# [INFORMATION PROVIDED]

---+---

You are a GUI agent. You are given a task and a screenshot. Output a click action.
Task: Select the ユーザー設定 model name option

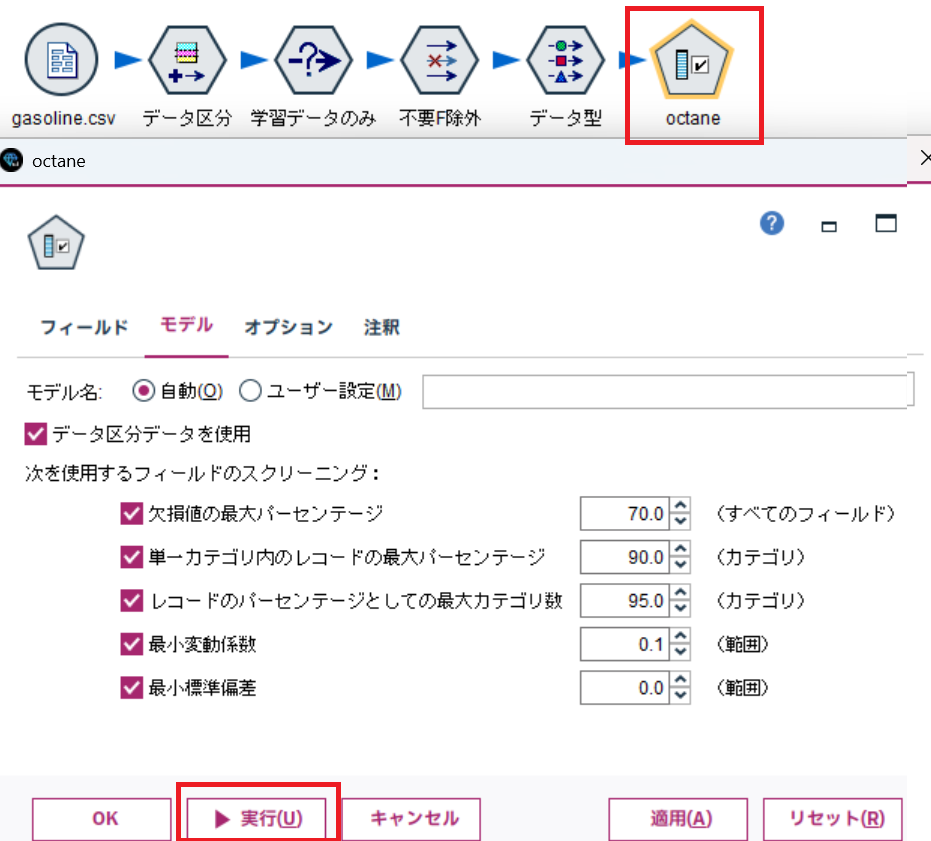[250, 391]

---+---

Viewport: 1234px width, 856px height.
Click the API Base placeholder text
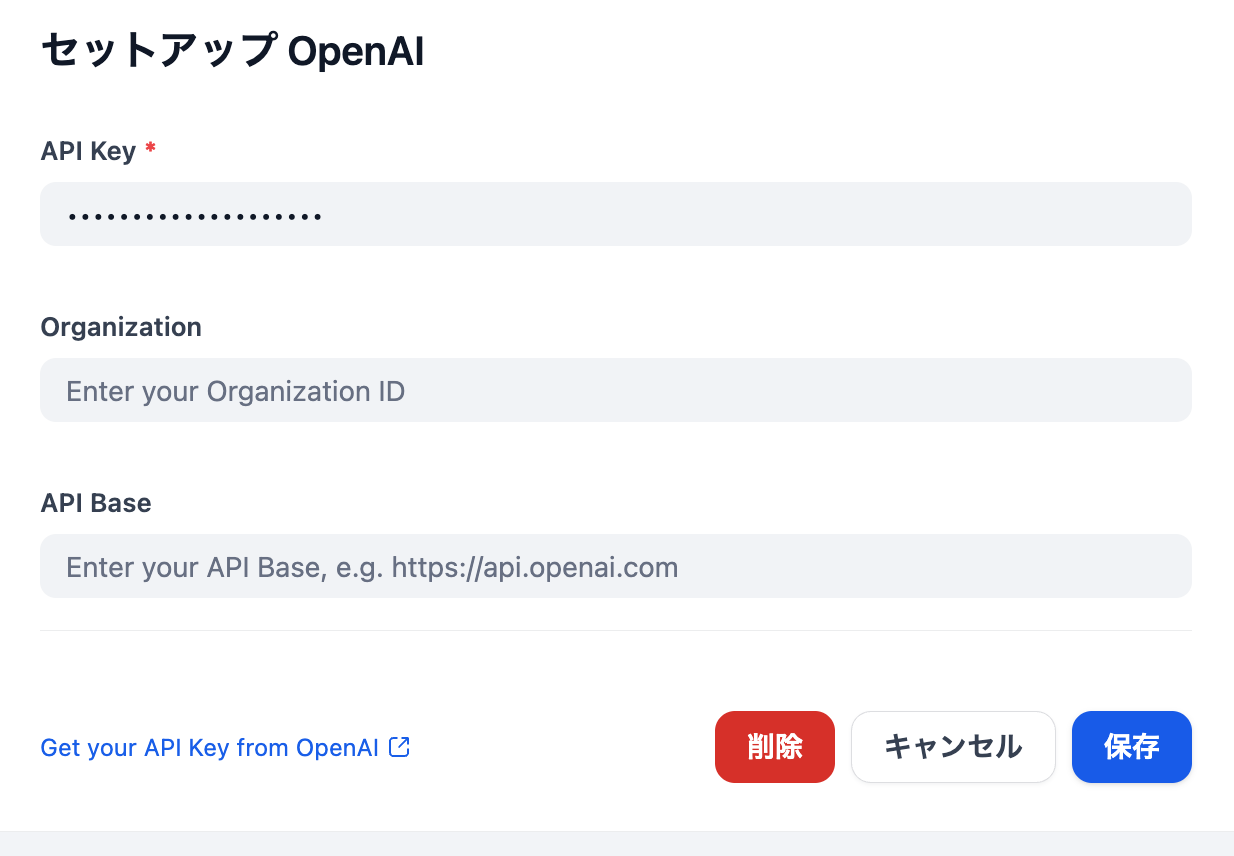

---+---

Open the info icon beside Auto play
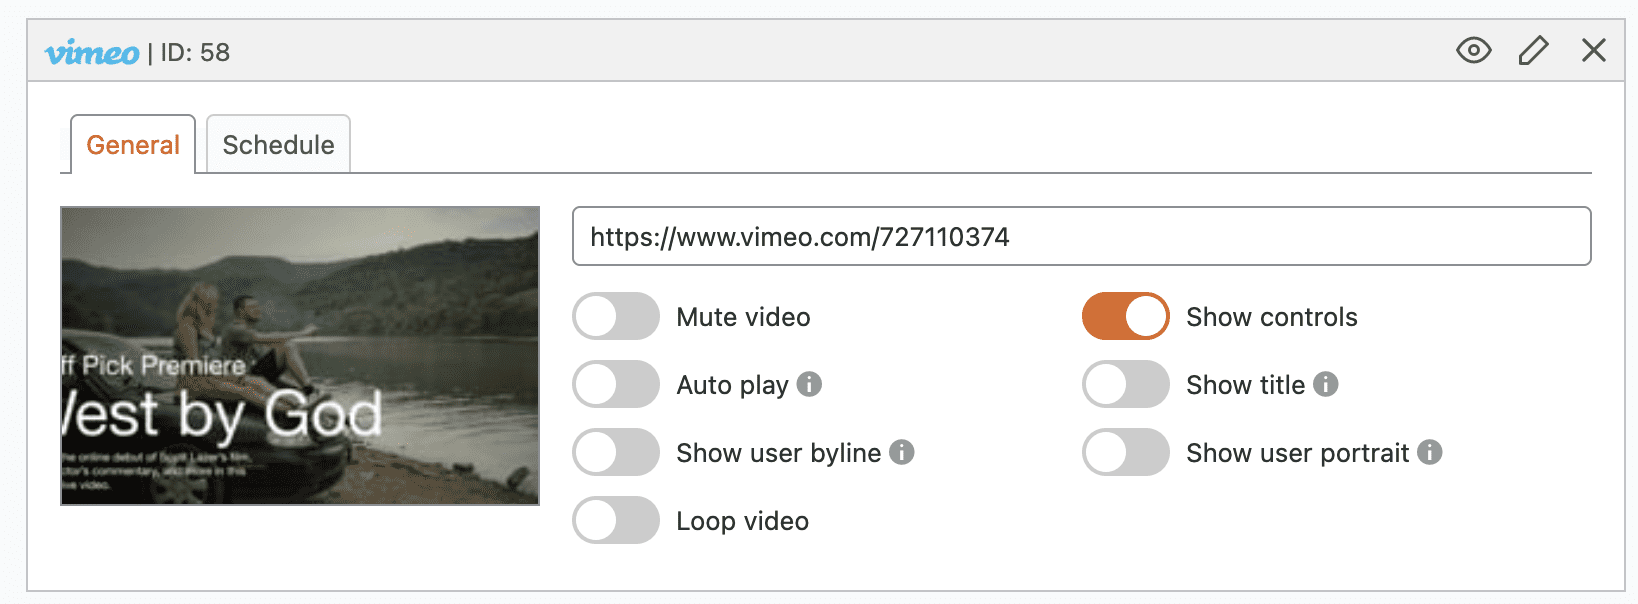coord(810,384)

---+---

# [WHAT YOU ARE ASKED TO DO]
Look through the material above and print exactly the lines from the one containing "Viewport: 1234px width, 856px height." to the one containing "Click the API Base placeholder text", both included, and nothing more.

# [ANSWER BOX]
Viewport: 1234px width, 856px height.
Click the API Base placeholder text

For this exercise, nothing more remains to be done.